En toi, s'annonçait comme une aurore
le règne de Dieu,
règne de grâce et de paix,
règne d'amour et de justice,
né du mystère du Verbe fait chair.
L'Église répandue à travers le monde
s'unit à toi pour louer Celui
dont la miséricorde s'étend d'âge en âge.

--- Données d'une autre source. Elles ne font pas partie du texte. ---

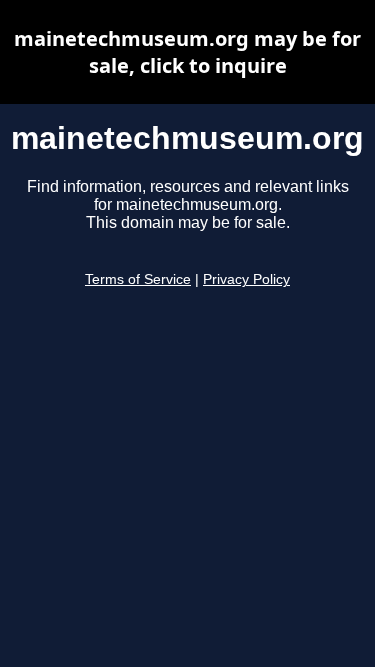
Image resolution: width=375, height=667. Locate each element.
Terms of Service (138, 279)
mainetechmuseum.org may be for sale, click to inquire (187, 52)
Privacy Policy (246, 279)
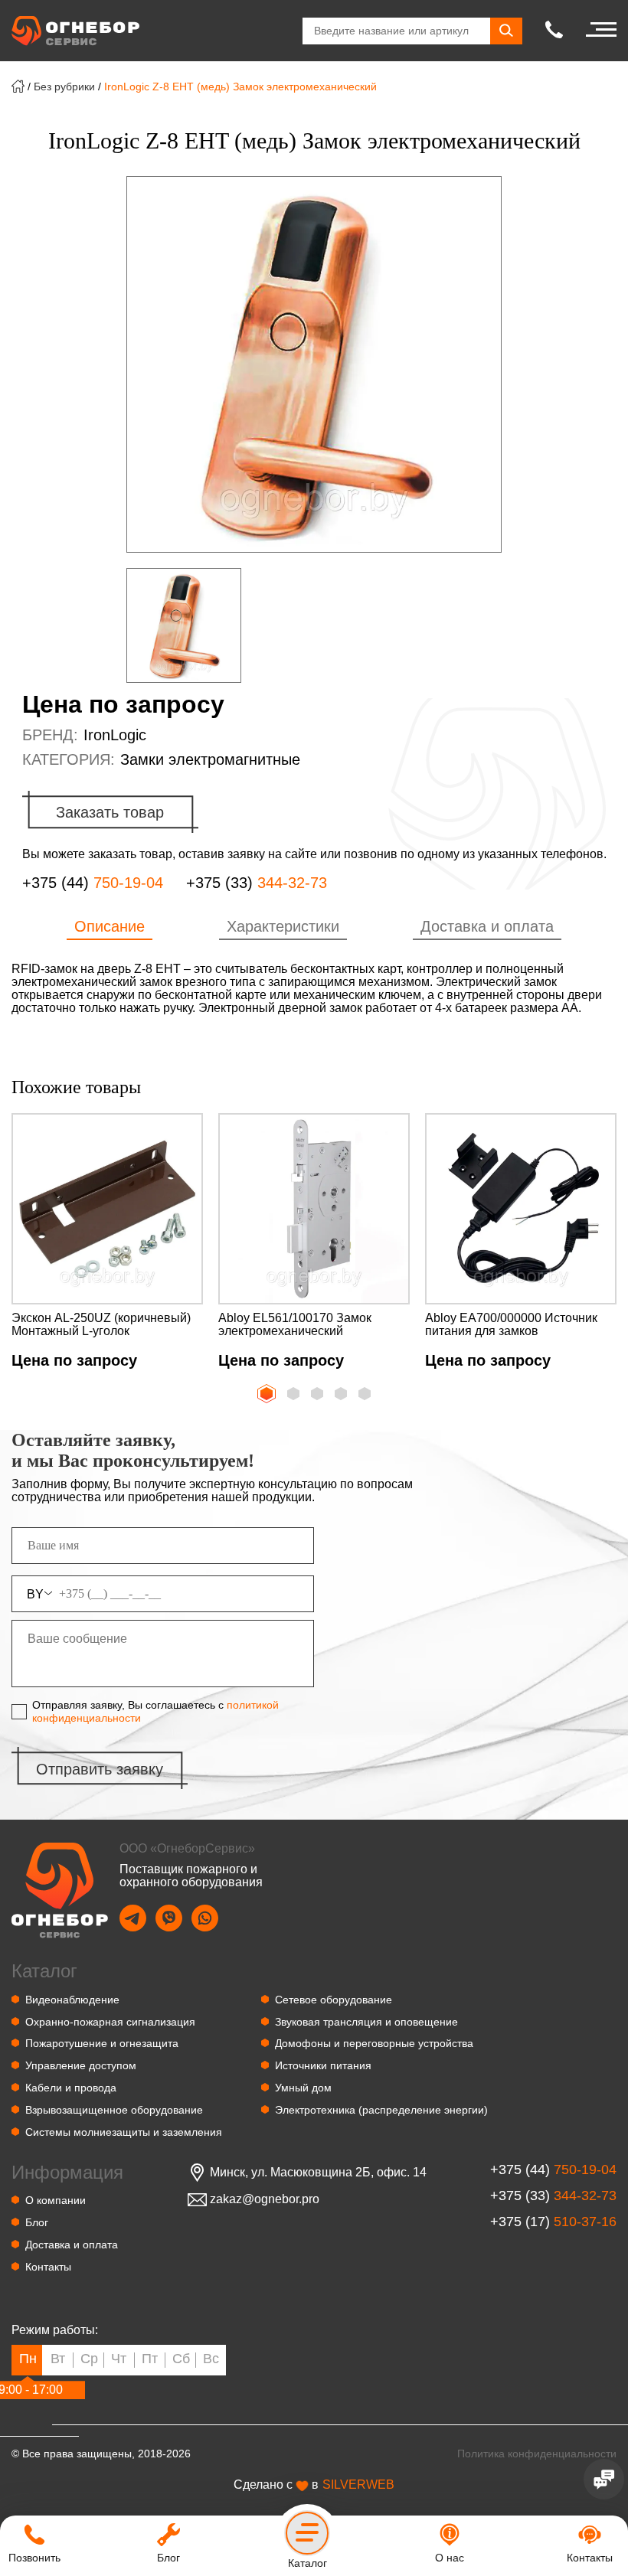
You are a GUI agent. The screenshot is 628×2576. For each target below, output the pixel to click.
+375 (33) (256, 883)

O Stella Maris, lumière de tous les océans
et maîtresse des profondeurs,
guide les peuples de l'Océanie,
à travers les mers sombres et tempétueuses,
vers le port de lumière et de paix
préparé par Celui qui apaisa la tempête.
Garde tous tes enfants à l'abri du mal,
car les vagues sont hautes
et nous sommes loin du port.
Tandis que nous avançons
sur les océans du monde,
et que nous traversons les déserts
de notre temps,
montre-nous, ô Marie, le fruit de ton sein,
car, sans ton Fils, nous sommes perdus.
Prie pour que
nous ne tombions pas en chemin,
pour que, dans nos coeurs
et dans nos esprits,
en paroles et en actes,
dans les jours de tumulte
et dans les jours de calme,
nous gardions toujours
les yeux fixés sur le Christ en disant:
« Qui est-il donc celui-là,
que même le vent et la mer lui obéissent? ».

Notre-Dame de la Paix,
en qui toutes les tempêtes s'apaisent peu à peu,
prie, à l'aube du nouveau millénaire,
pour que l'Église en Océanie
ne cesse jamais de montrer
la face glorieuse de ton Fils,
plein de grâce et de vérité,
afin que les hommes et les femmes
du Pacifique
laissent Dieu régner dans leurs coeurs
et qu'ils trouvent la paix
dans le vrai Sauveur du monde.
Intercède pour l'Église en Océanie
afin qu'elle reçoive la force
de suivre fidèlement le chemin de Jésus Christ,
de proclamer courageusement
la vérité de Jésus Christ,
de vivre joyeusement la vie de Jésus Christ.
Ô Secours des chrétiens, protège-nous!
Brillante Étoile de la mer, guide-nous!
Notre-Dame de la Paix, prie pour nous!


(179) Cf. Proposition 48.
(180) Cf. ibid.


Donné à Rome, près de Saint-Pierre, le 22 novembre 2001, en la vingt-quatrième année de mon pontificat.